Data extracted from a collection

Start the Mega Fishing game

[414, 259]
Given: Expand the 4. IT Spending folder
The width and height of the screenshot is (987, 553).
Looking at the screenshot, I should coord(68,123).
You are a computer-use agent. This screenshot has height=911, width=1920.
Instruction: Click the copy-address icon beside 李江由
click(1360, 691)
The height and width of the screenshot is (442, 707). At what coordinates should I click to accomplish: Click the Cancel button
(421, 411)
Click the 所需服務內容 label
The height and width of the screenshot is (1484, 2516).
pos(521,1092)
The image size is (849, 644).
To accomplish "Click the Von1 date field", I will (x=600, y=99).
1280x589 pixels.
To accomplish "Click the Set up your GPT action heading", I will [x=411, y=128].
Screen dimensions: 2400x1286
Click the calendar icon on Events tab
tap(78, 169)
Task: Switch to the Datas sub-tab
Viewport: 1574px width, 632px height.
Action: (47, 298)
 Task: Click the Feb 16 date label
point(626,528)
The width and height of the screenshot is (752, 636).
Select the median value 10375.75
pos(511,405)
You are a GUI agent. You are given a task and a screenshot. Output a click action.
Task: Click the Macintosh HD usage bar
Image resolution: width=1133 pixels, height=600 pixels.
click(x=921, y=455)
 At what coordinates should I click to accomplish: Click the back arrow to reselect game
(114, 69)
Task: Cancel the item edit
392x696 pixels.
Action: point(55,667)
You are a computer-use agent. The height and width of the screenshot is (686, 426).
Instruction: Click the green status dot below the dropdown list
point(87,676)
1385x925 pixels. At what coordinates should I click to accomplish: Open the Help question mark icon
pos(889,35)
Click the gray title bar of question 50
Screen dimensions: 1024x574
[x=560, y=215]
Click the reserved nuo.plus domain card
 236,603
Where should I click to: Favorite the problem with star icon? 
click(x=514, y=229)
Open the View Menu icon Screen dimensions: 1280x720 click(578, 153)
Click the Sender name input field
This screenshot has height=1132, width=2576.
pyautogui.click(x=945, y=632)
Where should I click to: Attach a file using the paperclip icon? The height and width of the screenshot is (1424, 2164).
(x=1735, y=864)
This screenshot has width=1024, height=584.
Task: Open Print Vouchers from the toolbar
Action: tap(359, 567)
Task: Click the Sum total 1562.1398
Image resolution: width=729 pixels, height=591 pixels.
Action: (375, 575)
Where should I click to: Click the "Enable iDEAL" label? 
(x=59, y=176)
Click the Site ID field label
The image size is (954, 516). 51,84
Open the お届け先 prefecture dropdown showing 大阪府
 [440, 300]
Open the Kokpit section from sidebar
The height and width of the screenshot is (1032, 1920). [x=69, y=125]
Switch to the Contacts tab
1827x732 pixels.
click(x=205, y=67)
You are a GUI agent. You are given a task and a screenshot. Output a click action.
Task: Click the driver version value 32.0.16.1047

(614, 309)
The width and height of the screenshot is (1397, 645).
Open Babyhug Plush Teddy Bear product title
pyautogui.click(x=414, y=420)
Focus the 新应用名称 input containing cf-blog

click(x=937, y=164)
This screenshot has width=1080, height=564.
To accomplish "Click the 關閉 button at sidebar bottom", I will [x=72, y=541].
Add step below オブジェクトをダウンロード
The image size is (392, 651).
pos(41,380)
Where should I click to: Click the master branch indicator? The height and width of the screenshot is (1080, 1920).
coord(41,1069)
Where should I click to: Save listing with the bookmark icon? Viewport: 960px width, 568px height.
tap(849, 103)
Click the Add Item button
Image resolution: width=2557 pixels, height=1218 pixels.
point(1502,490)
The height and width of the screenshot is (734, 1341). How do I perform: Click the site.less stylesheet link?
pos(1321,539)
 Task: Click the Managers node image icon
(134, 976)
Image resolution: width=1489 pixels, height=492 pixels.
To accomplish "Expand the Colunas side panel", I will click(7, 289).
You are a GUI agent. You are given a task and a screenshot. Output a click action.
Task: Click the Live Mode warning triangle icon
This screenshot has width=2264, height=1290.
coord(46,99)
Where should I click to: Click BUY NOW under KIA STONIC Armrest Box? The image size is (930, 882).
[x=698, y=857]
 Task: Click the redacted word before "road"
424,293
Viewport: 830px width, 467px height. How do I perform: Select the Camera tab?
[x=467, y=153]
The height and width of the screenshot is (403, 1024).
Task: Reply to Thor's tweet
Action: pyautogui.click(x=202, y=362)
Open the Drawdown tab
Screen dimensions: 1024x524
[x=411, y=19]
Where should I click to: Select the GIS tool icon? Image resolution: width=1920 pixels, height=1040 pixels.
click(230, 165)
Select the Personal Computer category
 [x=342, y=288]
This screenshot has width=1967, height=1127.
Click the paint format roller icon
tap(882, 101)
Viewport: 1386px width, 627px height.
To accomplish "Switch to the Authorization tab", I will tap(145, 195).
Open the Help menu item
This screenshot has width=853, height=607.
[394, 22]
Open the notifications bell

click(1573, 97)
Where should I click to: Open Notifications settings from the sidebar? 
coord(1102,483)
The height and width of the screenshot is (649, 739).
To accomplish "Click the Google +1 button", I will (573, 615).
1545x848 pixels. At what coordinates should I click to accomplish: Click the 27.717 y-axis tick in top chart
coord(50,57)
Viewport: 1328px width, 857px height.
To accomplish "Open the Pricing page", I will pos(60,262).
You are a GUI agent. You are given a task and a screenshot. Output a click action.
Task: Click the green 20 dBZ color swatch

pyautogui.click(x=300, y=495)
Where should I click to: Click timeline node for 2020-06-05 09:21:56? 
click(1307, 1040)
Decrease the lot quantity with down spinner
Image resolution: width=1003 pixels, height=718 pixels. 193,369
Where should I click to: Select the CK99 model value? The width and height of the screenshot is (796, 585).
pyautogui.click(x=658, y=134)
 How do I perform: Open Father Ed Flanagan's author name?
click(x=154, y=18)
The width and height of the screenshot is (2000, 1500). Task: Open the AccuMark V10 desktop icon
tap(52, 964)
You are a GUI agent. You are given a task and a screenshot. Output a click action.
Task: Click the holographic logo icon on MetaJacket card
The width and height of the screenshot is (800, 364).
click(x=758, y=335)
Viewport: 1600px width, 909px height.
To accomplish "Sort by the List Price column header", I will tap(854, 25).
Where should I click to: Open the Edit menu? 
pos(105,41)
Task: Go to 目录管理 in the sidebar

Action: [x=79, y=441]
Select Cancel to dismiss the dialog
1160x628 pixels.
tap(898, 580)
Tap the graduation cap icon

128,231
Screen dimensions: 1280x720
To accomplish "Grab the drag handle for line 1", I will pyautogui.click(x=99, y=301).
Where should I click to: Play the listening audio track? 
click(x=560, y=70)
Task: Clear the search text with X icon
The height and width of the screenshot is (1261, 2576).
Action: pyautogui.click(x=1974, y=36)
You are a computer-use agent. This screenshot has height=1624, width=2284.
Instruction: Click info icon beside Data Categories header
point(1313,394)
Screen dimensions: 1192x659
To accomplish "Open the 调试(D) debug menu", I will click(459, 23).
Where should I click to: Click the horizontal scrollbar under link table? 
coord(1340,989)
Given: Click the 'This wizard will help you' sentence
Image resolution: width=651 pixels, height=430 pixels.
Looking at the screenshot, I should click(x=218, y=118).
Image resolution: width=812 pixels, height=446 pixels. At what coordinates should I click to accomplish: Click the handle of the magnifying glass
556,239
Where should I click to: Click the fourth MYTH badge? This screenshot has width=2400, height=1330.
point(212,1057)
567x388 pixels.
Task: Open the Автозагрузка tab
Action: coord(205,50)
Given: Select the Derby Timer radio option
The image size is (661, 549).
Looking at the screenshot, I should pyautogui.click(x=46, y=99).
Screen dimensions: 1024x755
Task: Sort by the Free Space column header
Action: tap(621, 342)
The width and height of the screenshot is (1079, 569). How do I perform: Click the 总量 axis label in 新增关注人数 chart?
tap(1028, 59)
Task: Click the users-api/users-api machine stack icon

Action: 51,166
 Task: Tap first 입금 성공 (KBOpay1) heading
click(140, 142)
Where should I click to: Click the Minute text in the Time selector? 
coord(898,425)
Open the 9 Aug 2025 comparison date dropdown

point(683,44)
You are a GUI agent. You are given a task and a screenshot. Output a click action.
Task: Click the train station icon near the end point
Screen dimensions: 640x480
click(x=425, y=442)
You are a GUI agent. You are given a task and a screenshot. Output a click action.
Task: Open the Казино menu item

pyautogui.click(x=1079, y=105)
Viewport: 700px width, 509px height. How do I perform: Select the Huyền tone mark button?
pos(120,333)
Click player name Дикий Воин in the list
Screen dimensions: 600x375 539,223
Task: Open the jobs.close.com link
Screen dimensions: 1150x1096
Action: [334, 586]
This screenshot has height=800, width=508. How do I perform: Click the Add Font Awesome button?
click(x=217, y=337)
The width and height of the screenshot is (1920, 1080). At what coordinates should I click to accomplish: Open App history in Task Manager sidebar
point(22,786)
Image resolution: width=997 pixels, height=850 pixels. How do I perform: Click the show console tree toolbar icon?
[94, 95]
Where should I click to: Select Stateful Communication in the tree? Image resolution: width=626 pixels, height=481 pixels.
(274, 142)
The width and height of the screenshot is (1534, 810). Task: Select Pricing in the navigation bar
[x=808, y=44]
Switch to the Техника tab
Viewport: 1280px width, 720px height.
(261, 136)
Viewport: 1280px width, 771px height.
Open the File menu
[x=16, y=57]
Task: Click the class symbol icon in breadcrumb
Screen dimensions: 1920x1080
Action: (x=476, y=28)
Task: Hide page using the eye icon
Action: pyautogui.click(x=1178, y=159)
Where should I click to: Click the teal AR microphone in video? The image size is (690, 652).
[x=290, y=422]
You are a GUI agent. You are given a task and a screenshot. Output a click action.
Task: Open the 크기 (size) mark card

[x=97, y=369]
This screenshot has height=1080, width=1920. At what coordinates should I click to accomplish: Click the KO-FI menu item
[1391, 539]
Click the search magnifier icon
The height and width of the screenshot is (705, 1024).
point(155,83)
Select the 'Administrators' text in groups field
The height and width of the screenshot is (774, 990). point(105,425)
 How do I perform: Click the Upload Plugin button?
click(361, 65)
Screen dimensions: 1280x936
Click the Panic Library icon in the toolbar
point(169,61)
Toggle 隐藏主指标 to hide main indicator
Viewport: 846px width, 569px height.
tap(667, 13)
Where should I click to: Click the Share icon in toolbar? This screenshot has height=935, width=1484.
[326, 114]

» Your goal:
Reproduce the lines of the records above verbatim, beginning with the line containing "How do I perform: Click the Upload" and ending with the line containing "tap(667, 13)".

» Full answer:
 How do I perform: Click the Upload Plugin button?
click(361, 65)
Screen dimensions: 1280x936
Click the Panic Library icon in the toolbar
point(169,61)
Toggle 隐藏主指标 to hide main indicator
Viewport: 846px width, 569px height.
tap(667, 13)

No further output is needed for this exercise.